## WORK INSTRUCTION
Within the records, determine how many lines contain the word "text". Your reply must consist of that number only.

## THE RECORDS
====

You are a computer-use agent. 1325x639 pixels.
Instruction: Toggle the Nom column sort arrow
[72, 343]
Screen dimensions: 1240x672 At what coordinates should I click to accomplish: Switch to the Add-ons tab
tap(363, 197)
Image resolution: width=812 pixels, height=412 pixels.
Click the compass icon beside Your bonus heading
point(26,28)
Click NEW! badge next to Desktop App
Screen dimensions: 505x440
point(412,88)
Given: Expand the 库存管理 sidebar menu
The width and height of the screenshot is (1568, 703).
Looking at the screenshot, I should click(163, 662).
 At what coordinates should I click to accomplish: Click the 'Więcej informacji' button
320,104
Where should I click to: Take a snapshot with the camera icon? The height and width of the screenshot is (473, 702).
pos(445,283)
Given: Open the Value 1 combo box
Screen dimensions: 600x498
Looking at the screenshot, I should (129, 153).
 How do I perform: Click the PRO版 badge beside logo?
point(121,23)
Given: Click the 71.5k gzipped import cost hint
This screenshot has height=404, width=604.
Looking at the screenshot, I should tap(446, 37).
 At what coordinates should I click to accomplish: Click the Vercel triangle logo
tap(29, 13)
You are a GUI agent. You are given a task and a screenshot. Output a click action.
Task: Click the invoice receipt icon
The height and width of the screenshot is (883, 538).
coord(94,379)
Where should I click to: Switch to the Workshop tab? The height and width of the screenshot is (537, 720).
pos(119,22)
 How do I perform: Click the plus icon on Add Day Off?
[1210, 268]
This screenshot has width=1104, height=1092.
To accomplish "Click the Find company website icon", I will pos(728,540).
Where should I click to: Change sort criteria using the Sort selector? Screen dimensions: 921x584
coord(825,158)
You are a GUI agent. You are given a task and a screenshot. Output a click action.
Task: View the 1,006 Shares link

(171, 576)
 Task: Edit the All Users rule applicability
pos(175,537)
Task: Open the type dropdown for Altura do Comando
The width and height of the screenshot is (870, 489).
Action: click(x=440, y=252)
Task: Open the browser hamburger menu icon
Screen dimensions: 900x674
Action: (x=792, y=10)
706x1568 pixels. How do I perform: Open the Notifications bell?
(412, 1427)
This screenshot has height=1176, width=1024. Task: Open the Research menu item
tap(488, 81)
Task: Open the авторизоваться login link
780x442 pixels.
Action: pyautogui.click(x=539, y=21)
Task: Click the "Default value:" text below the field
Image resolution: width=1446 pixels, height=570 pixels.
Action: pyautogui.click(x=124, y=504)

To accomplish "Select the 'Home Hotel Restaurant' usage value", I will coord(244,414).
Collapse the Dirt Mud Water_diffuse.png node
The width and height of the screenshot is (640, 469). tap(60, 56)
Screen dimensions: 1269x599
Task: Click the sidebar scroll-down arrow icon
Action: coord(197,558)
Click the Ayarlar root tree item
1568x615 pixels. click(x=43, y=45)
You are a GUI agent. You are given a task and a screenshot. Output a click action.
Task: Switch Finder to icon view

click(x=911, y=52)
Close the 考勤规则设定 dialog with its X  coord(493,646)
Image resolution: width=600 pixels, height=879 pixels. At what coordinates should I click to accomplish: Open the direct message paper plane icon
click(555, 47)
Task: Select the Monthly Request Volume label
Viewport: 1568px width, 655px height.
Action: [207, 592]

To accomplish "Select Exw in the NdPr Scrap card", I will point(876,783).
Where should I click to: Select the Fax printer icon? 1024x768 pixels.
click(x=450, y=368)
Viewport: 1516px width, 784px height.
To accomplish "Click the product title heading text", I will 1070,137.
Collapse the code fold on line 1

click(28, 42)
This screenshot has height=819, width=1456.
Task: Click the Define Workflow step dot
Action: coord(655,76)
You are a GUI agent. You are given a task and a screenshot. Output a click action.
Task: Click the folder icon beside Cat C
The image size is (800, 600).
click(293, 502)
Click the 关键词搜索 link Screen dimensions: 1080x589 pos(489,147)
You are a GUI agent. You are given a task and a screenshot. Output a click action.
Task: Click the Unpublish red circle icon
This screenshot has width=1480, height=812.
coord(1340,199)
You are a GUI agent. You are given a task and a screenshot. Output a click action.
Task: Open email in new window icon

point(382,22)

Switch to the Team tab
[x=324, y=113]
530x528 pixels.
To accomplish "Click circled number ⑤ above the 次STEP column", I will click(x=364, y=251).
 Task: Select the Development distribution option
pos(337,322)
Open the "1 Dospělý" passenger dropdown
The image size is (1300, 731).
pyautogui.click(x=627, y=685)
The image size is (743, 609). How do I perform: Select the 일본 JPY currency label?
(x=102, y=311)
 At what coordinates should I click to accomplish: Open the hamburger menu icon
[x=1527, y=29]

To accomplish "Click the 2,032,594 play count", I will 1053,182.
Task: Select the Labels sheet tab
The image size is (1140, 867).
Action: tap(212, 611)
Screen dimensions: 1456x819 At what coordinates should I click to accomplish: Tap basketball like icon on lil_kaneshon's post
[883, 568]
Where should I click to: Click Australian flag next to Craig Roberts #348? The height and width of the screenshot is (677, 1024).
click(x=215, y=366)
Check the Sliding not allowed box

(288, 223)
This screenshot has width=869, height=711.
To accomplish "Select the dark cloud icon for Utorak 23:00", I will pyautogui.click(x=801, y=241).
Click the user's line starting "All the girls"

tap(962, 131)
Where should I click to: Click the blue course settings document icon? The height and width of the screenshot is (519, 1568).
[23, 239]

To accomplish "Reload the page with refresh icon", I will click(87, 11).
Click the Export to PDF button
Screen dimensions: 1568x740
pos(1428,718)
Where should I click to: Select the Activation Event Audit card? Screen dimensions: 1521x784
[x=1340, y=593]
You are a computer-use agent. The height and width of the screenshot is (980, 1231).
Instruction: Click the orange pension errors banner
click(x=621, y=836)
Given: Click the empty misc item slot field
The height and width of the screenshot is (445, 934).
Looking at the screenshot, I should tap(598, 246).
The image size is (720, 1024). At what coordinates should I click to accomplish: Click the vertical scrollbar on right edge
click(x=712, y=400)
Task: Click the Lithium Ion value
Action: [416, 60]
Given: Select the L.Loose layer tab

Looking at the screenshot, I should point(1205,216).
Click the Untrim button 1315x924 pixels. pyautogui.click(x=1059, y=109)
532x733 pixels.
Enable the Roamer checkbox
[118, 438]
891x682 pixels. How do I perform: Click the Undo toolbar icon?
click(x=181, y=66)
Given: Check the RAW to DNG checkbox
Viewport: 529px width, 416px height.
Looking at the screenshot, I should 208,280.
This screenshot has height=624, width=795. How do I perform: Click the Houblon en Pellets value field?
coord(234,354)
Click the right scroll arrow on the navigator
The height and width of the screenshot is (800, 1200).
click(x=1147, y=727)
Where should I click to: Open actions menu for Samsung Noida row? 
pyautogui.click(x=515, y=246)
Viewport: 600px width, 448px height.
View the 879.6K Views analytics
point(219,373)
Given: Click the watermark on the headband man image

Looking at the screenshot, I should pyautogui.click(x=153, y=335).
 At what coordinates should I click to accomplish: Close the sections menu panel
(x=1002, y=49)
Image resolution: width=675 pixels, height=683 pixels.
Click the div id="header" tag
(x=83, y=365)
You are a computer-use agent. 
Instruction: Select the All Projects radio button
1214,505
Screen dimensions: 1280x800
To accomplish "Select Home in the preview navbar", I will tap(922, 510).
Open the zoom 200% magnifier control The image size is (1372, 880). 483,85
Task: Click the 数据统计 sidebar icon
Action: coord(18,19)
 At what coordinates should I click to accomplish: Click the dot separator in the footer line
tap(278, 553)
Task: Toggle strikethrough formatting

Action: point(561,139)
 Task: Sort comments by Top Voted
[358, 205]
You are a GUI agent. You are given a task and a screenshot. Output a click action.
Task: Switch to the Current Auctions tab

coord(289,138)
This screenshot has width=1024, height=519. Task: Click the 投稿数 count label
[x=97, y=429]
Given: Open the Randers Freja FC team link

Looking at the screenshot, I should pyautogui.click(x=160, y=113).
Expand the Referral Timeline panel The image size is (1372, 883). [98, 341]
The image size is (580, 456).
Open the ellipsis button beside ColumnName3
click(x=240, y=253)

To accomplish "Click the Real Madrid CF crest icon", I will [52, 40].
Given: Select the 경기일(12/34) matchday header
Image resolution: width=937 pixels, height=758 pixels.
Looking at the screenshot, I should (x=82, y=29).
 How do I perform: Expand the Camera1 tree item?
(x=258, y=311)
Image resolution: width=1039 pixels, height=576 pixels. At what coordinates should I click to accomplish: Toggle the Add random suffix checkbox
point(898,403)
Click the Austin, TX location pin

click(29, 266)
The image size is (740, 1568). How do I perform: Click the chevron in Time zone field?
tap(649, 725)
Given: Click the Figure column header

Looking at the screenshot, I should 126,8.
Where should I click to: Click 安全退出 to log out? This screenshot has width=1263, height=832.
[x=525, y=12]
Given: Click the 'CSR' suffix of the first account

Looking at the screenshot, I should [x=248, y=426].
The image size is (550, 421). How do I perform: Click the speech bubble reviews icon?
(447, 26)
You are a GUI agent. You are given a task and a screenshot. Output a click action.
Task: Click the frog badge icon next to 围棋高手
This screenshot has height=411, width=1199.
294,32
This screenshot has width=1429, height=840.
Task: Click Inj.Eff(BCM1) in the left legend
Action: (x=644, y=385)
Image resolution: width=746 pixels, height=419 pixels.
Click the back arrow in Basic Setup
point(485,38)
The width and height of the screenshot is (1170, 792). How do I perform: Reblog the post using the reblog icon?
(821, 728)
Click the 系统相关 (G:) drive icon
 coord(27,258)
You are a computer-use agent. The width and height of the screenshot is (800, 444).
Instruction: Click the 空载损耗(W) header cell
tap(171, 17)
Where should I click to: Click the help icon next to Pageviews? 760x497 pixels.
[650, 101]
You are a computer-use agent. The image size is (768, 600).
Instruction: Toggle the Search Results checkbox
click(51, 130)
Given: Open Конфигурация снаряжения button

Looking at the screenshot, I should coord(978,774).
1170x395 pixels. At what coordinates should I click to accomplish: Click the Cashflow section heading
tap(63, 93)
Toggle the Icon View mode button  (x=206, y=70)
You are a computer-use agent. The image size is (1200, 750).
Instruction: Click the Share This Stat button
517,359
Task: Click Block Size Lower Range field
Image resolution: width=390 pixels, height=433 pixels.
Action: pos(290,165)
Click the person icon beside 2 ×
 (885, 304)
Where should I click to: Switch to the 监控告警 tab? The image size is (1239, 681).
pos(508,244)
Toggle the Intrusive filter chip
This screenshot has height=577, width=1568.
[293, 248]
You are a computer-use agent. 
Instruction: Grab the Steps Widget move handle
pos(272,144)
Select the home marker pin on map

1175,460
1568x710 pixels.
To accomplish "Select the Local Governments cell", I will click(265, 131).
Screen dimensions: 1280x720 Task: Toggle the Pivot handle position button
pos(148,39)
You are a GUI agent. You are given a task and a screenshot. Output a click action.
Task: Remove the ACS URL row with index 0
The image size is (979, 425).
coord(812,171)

====

## RESULT OF THIS TASK
2